Although influenced by and embedded in values or ideologies, science education should always be science-based and informed by educational theory. Honest science education should not overlook topics related to religion, without any primary focus on worldviews, values, ideologies and stances influenced by religion. Science education should indicate what other disciplines, subjects or realms of meaning exist when these domains are discussed. A minimum claim is that science education should explicitly indicate what science is (or is not) primarily about, and which questions science cannot claim to be able to answer by itself. In a given school system, the values and ideologies of science education should be clarified in light of the relevant regulatory documents in respect for the child’s right to speak and be educated, parents’ rights to choose the education of their children and teachers’ rights to practise according to their professional ethos. Interdisciplinarity and responsible personalization are necessities if education is to meet students’ existential need for meaning and wholeness. There is no exact answer as to how much interdisciplinarity and personal existential development there should be in the science education classroom. This depends on teachers’ competence, available time and resources, the degree of tension caused by the issue at hand, etc.

This normative and common-sense conclusion should be further discussed, e.g. by asking the following questions. What are the aims and values of education? What is scientific knowledge compared to other realms of meaning? In what sense are science and education value- or ideology-laden activities? Where does/should the knowledge, values and ideologies in education come from? How should educators promote critical thinking while avoiding relativism and scepticism? How can the rights and authorities of different interest groups in education be described? When is interdisciplinarity a useful principle? How should the principle of participation be applied in education, and what are the preconditions? How can the teacher manage to combine traditions in teaching controversial issues?
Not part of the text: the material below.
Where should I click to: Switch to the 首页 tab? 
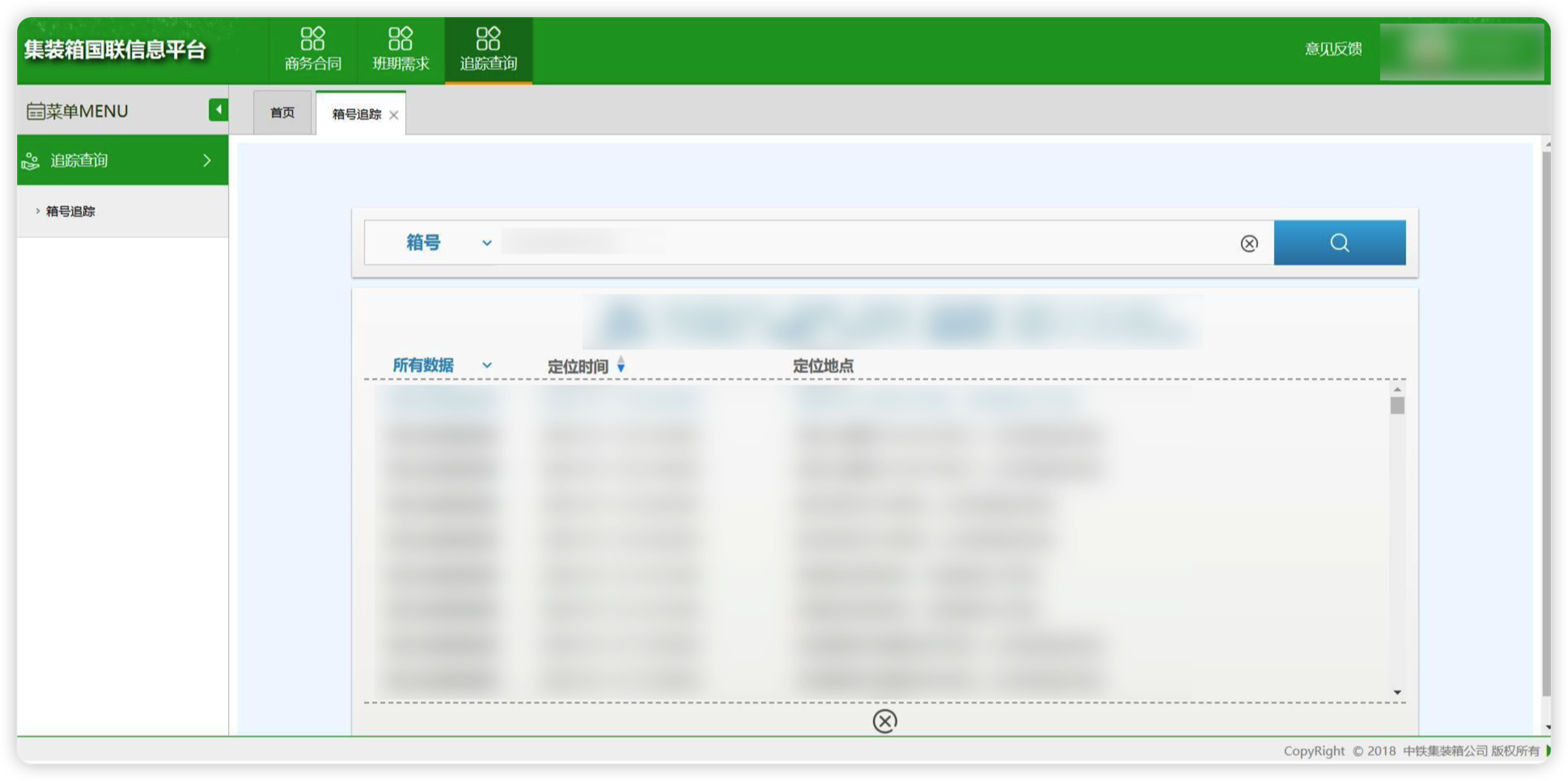click(281, 112)
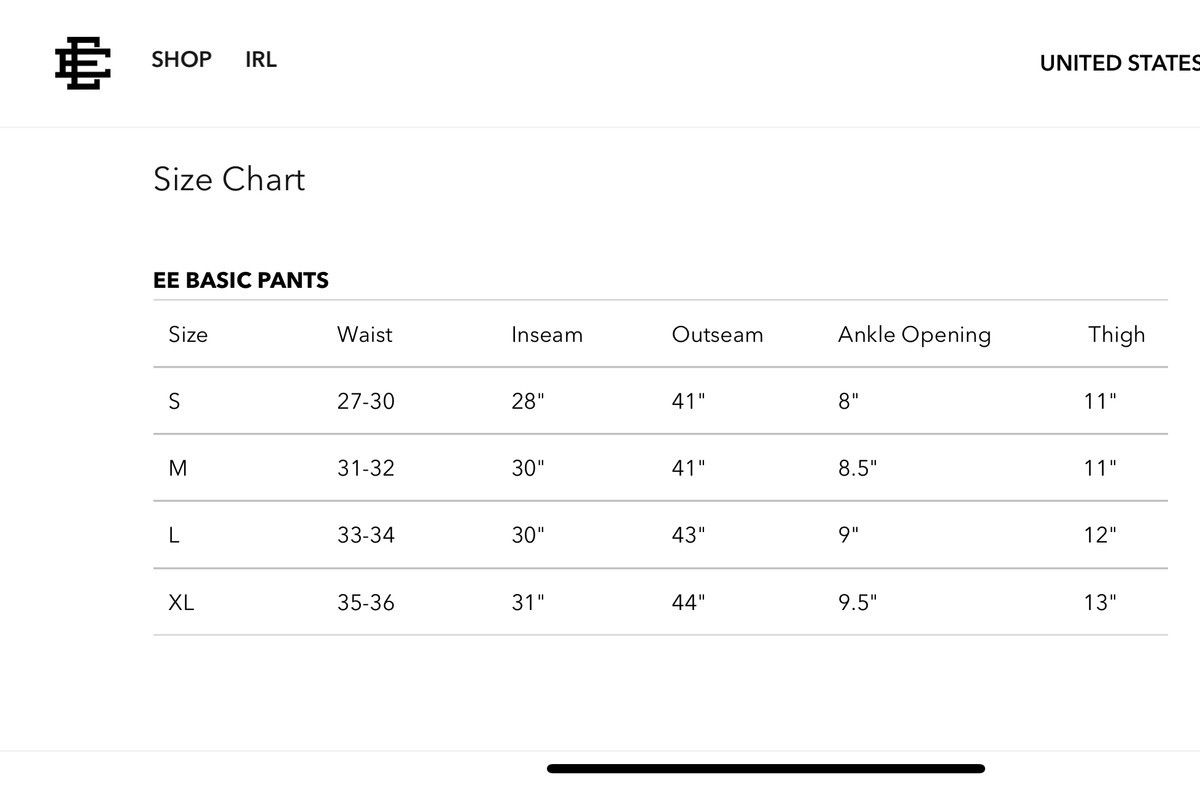Select the Ankle Opening column header
The width and height of the screenshot is (1200, 788).
click(914, 335)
The science-religion-worldview issue, and its bearing on metaphysical and value aspects in science education, necessitates a renewed focus on the importance and limitations of interdisciplinarity, value or ideology orientation and responsible personalization. I think that teachers’ attitudes towards the principles sketched above would give some directions for practice. The next step should be an illustration of these principles by discussing more cases from educational practice. However, to prescribe the didactical consequences in detail without contextualizing them seems, to me, impossible.